Exercise objective = Can you copy out everything from the line containing "Task: Click the LIVE status badge" down to the end of the records, including both ends, without the pictures?

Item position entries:
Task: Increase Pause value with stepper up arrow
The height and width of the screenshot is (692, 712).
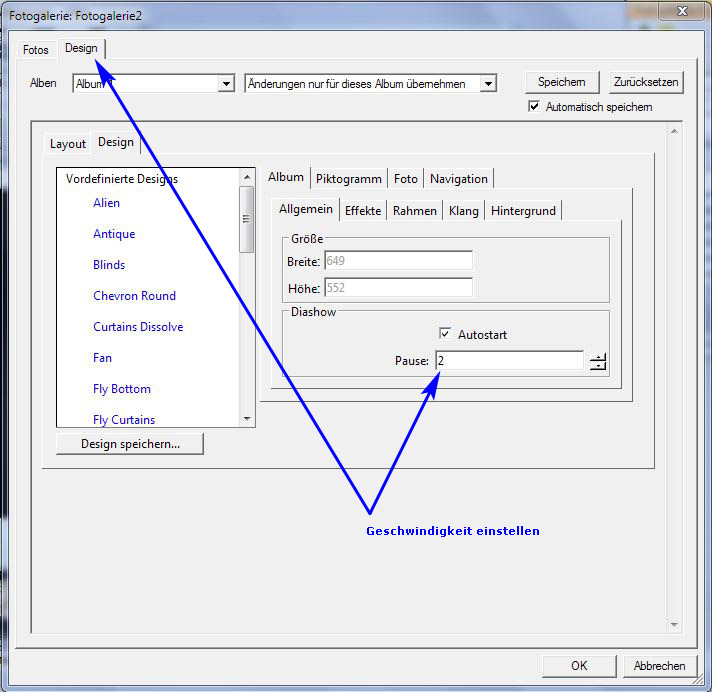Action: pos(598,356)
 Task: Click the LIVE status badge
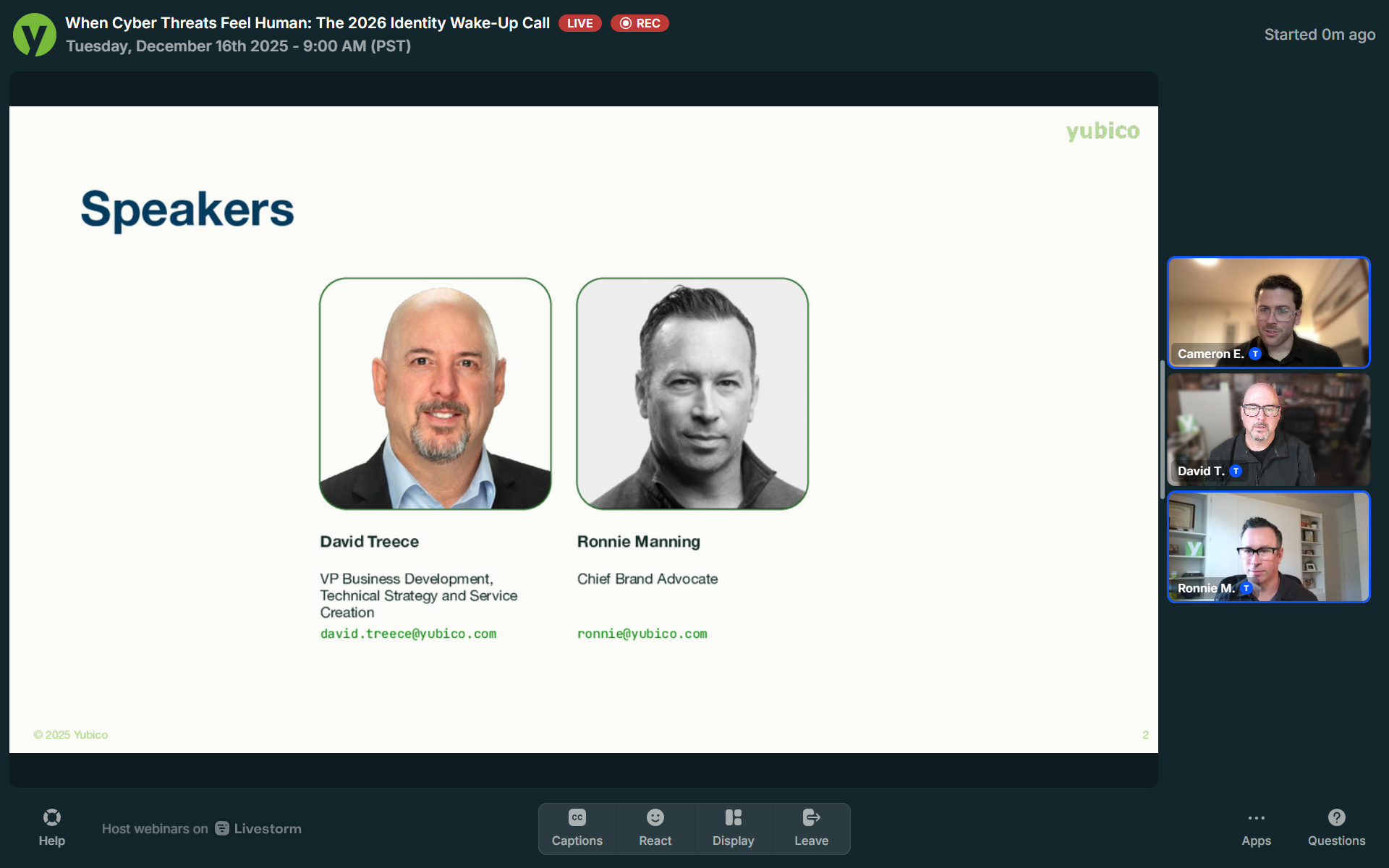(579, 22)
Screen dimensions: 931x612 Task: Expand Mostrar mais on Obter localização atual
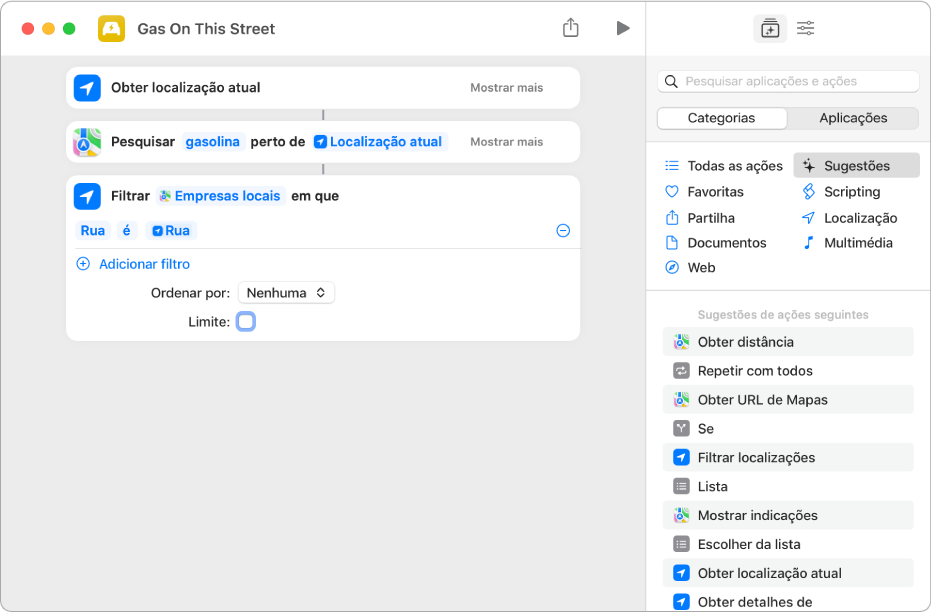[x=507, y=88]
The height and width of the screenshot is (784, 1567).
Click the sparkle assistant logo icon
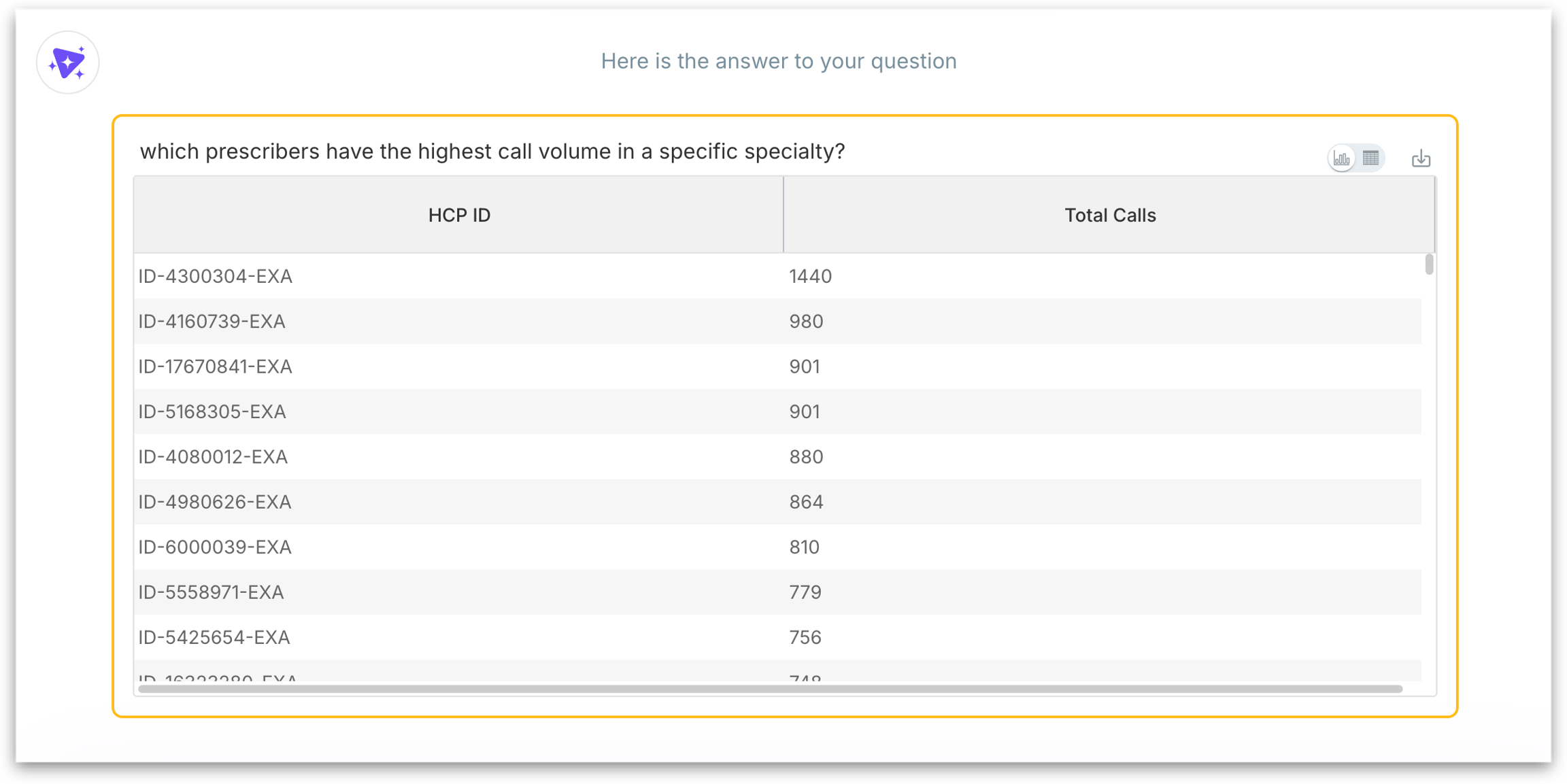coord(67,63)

Solution =
 Task: Click the LIVE status badge
(579, 22)
Screen dimensions: 931x612 Task: Expand Mostrar mais on Obter localização atual
[x=507, y=88]
The height and width of the screenshot is (784, 1567).
Click the sparkle assistant logo icon
coord(67,63)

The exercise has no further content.